Details involving the shooting have been vague.

Everything about the case has remained off limits to the public, even the officer`s name.

WREG talked to Mark Luellen, the man who was shot by the officer.

When we found him he was still nursing his wounds and still wondering why the officer shot him.

“He had shot me and everything. I didn’t have no other defense than to get the hell away from over there,” said Luellen.

A Moscow City Cop said Luellen tried to run over him in April when he tried to take Luellen to jail on an outstanding warrant.

“I just went to get a pack of cigarettes and he said I had a warrant and I went to show him the paperwork I had in my car,” explained Luellen.

Luellen said the paperwork proved there wasn’t a warrant but the officer pepper sprayed and shot him before he could show it.

“I wasn’t trying to fight him but I was trying to get the papers to show him I was relieved. I had did that time so that’s where all that comes from. He just got pistol happy,” said Luellen.

WREG tried to find out if Luellen’s “pistol happy” claims were true or if this was indeed a justified shooting by the officer involved.

It’s been 3 months since the shooting and the public still doesn’t know.

Investigators never arrested Luellen for the alleged assault and the city`s police department hasn’t released any information about the officer.

“The news media has been told to call Mike Dunavant’s office. He’s in Somerville. Talk to him,” said Mayor Gary Howell from Moscow, TN

A WREG reporter asked the mayor if he thought people needed to at least know the officer’s name.

“I’m not giving anything because I was told not to, period,” he responded.

In Memphis and Shelby County when an officer shoots someone their names are released before investigations are complete.

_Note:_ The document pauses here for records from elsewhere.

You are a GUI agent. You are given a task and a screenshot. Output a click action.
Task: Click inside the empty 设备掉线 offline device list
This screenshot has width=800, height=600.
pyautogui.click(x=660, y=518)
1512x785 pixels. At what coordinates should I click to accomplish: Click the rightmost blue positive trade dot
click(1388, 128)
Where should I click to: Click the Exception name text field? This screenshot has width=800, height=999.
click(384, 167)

Their work history is also made available.

In California, when San Francisco tried to withhold an officer’s name after a shooting, a federal judge ruled police had to divulge it.

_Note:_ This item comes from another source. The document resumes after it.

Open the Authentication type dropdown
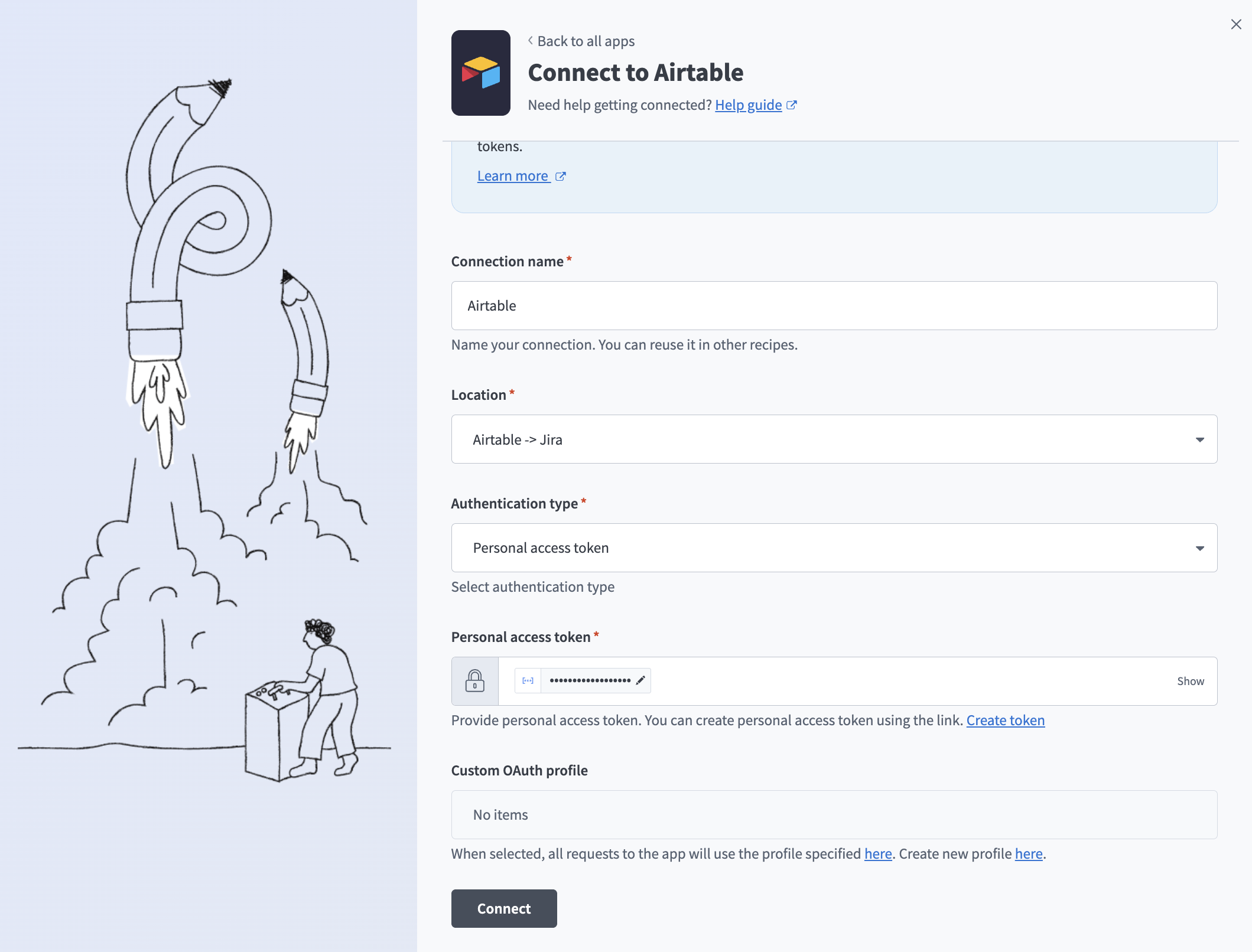 (834, 547)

WREG sent a string of emails to Moscow requesting the information through the Tennessee Open Records Act and even made three trips to City Hall and still didn’t get the officer’s name.

“Send me a federal judge that tells me to. Right now, my district attorney is telling me to tell you to contact him- so contact him,” said Howell.

WREG tried to do that.

We went by Dunavant`s Somerville office.

His secretary told us he wasn’t in.

We emailed him an Open Records request,but he never even responded.

When we finally caught up with him on the phone he said the officer`s name was part of the investigation and that’s why he wont let the city release it.

He said it’s Tennessee law.

“Law enforcement across the state has now taken that appeals court ruling and has said we can keep anything secret we want,” said Deborah Fisher with the Tennessee Coalition for Open Government.

Tennessee Coalition for Open Government said this has become a disturbing trend across Tennessee.

“This affects the public because it affects what they will be able to know about what their police departments are doing,” said Fisher.

In the meantime, the man shot by investigators and his family wait for answers.

“They never came back over here. I ain’t heard nothing from them,” said Luellen.

Luellen and his family said the city is protecting the officer because the shooting wasn’t justified.

“In the wars I was in if we had a prisoner, we didn’t need to shoot him. We didn’t shoot him when I was in Vietnam,” said Luellen.

WREG eventually obtained the officer`s name through other sources.

His name was Eric Austin.

He’s a former Shelby County Sheriff Reserve Deputy and had been on the job in Moscow just 5 weeks when the shooting happened.

The state approved a training waiver for him but the certification wasn’t finalized until April 28, more than a week after he shot Luellen.